ASSIGNMENT:
Retype, word for word, every line from the one holding "Given: Open the Отзывы tab with 135 reviews" through the one holding "Click the gray Close button" in the entries below, both included, and only those lines.

EXTRACTED DATA:
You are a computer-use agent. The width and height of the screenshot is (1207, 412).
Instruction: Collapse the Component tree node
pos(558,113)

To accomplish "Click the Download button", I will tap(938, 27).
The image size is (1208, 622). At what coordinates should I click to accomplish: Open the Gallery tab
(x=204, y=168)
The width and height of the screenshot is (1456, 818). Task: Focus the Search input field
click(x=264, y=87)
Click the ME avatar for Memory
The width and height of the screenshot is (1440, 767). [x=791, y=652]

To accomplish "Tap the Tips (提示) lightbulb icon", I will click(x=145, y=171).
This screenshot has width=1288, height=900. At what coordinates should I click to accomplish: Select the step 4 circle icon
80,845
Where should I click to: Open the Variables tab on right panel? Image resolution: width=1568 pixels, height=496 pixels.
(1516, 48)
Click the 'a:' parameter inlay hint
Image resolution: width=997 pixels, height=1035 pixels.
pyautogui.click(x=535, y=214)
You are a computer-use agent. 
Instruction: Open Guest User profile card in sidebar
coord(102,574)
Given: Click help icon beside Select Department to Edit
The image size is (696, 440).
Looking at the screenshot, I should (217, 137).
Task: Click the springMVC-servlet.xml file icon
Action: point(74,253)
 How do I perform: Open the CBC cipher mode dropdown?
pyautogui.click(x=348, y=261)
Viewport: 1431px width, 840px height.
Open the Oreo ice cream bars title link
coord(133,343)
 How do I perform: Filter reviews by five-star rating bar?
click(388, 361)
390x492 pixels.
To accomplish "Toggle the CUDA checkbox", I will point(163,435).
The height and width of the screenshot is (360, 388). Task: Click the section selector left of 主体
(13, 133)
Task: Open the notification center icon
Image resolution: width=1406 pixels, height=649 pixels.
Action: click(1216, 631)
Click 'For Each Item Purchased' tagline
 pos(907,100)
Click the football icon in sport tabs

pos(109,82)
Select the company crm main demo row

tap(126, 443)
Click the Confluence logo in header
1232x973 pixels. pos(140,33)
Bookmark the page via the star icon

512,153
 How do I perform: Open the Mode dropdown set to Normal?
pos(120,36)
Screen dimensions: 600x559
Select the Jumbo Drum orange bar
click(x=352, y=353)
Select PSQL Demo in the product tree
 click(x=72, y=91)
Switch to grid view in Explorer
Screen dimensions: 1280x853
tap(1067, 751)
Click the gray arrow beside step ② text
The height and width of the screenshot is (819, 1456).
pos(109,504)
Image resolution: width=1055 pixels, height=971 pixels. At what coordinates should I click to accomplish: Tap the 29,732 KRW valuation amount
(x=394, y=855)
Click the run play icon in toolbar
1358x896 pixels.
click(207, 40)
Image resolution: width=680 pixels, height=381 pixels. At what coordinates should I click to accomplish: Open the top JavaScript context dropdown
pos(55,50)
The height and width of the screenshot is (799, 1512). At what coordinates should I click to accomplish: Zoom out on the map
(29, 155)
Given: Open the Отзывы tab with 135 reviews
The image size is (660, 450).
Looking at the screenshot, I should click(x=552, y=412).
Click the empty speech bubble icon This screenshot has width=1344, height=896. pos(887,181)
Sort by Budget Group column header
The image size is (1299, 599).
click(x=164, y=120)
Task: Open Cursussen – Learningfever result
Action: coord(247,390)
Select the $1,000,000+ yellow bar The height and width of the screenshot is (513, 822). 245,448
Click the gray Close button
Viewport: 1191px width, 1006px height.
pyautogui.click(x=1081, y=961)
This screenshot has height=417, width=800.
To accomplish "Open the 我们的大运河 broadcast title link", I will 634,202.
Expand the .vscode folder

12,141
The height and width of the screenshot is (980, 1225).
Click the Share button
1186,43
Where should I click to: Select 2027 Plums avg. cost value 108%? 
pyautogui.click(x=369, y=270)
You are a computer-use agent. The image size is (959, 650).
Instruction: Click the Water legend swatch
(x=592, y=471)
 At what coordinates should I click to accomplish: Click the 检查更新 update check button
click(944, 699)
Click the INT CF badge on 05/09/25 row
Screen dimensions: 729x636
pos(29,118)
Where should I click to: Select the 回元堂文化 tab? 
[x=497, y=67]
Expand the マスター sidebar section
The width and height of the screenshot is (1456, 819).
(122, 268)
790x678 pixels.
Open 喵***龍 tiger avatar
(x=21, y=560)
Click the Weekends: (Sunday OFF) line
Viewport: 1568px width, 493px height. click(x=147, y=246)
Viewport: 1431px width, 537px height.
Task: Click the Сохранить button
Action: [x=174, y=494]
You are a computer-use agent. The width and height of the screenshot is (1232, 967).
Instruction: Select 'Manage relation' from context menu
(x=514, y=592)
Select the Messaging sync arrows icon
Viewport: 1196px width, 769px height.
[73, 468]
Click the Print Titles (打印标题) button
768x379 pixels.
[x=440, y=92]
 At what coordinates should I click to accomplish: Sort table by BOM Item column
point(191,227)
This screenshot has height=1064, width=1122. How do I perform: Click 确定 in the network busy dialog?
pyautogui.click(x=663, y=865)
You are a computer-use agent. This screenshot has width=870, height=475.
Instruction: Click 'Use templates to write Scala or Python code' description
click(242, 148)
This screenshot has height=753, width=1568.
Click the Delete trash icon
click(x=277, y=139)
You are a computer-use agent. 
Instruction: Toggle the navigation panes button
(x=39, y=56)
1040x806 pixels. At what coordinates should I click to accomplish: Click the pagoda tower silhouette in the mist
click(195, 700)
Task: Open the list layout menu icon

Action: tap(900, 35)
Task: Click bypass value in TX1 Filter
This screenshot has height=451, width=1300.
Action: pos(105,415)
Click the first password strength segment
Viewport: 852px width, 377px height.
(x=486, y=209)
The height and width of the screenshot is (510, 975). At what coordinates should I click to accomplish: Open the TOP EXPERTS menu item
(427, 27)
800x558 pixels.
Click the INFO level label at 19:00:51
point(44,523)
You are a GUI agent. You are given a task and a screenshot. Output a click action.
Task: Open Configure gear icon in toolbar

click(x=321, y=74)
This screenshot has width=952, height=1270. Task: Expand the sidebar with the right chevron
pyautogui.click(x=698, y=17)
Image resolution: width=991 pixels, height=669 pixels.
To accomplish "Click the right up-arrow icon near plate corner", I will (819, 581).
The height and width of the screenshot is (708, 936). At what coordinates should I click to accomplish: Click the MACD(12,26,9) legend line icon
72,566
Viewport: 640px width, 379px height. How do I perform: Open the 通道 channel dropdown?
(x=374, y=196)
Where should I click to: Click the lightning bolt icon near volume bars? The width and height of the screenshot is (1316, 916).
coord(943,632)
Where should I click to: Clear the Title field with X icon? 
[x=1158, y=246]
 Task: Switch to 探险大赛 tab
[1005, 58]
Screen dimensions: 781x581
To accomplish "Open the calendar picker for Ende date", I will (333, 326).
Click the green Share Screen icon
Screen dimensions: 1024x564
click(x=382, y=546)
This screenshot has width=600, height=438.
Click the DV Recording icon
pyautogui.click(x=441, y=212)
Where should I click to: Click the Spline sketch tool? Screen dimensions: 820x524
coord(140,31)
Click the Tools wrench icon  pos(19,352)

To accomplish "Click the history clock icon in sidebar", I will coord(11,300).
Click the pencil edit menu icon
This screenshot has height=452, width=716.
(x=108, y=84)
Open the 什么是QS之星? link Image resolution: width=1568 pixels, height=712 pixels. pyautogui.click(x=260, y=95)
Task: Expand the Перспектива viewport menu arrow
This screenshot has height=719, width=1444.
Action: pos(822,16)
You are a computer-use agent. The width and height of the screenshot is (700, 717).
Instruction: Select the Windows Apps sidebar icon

OUTPUT OF THE EXERCISE:
Given: Open the Отзывы tab with 135 reviews
The image size is (660, 450).
Looking at the screenshot, I should click(x=552, y=412).
Click the empty speech bubble icon This screenshot has width=1344, height=896. pos(887,181)
Sort by Budget Group column header
The image size is (1299, 599).
click(x=164, y=120)
Task: Open Cursussen – Learningfever result
Action: coord(247,390)
Select the $1,000,000+ yellow bar The height and width of the screenshot is (513, 822). 245,448
Click the gray Close button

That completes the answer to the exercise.